On the Charts: Lady Gaga Shows Signs of Weakness
WINNER OF THE WEEK: We can’t just keep lauding Adele and her weird sales power in this space. So: the much-anticipated Death Cab for Cutie album Codes and Keys sold 103,000 copies – which is quite respectable and good enough for Number Three, but a decline from 2008’s Narrow Stairs, which debuted at Number One with 144,000 copies sold. Then there’s My Morning Jacket, whose Circuital did 55,000 copies to land at Number Five, which is fine but not especially impressive. So let’s focus instead on the tiny guitars on the list. Pearl Jam frontman Eddie Vedder’s Ukelele Songs may have sold only 71,000, but it’s a ukelele album. Ukelele albums are not supposed to hit the Top 10 – we don’t care if Mick Jagger, Taylor Swift, Dr. Luke and the ghost of King David Kalakaua, who pioneered the instrument in Hawaii in the late 1800s, collaborated on it. Vedder is almost certain to drop off the list by next week, but for now, he’s at Number Four. There’s a Don Ho joke here someplace.
LOSER OF THE WEEK: We vacillated for literally minutes over whether to include Lady Gaga as Loser or Winner of the Week. She’s still Number One in the second week after releasing Born This Way. But she also sold an absurdly weak 174,000 copies, an 84 percent drop from her 1,108,000-selling debut. So Loser she is. This is a terrible sign for people who still rely on the old record-business model of “selling units,” as it seems the only way Gaga could generate those higher-than-expected first week sales was due to a steeply marked-down Amazon promotion – 99 cents for the entire digital album. The lesson here? Music still sells – that is, if it’s so cheap it becomes easier to buy than download some torrent and figure out how to unpack it to your iTunes library. As an aside, Amazon did the thing that record executives complained furiously about when Best Buy and Wal-Mart did it in the Eighties and Nineties – it took a loss on music in order to drag people into the store to buy more expensive stuff. Those complaints seem veritably quaint today.

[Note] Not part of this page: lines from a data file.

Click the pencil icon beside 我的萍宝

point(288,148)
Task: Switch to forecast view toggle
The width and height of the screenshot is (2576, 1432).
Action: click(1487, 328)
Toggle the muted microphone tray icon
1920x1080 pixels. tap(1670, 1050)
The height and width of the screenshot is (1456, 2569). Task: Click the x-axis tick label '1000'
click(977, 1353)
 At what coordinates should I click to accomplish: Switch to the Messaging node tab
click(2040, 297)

AND BECAUSE WE’RE STILL OBSESSED WITH GAGA . . . : We once spoke with Steve Greenberg, former Columbia Records president, founder of S-Curve Records and discoverer of the Jonas Brothers, and he speculated that Gaga would have sold 50 million albums if she’d only had the foresight to arrive in the mid-Nineties rather than the late 2000s. Look at Alanis Morissette, Greenberg said, who was (briefly) the world’s biggest female pop star. She sold 16 million copies of Jagged Little Pill in the U.S. after it came out in 1995, when the CD boom was very close to its peak. And Gaga dominates the pop world – and pop culture in general – far more than Morissette ever did. Gaga is ubiquitous, with singles on the Billboard charts all year; BigChampagne’s Ultimate Chart (which measures online indicators like YouTube views and iTunes sales) lists her latest single “The Edge of Glory” at Number Four. But don’t cry for Gaga. Unlike Morissette, whose tours were successful but not monstrously so, Gaga is the biggest live performer of her generation, and she has mastered the New Music Business art of using recordings to promote her tour rather than vice versa. Her personal business model, of generating as many hits and as much hype as possible online in order to make money later off expensive stuff like concert tickets, is making her sufficiently rich, thank you very much. Still, we wonder if Alanis
occasionally fires off “nyeah, nyeah, I was born at the right time” e-mails to Gaga.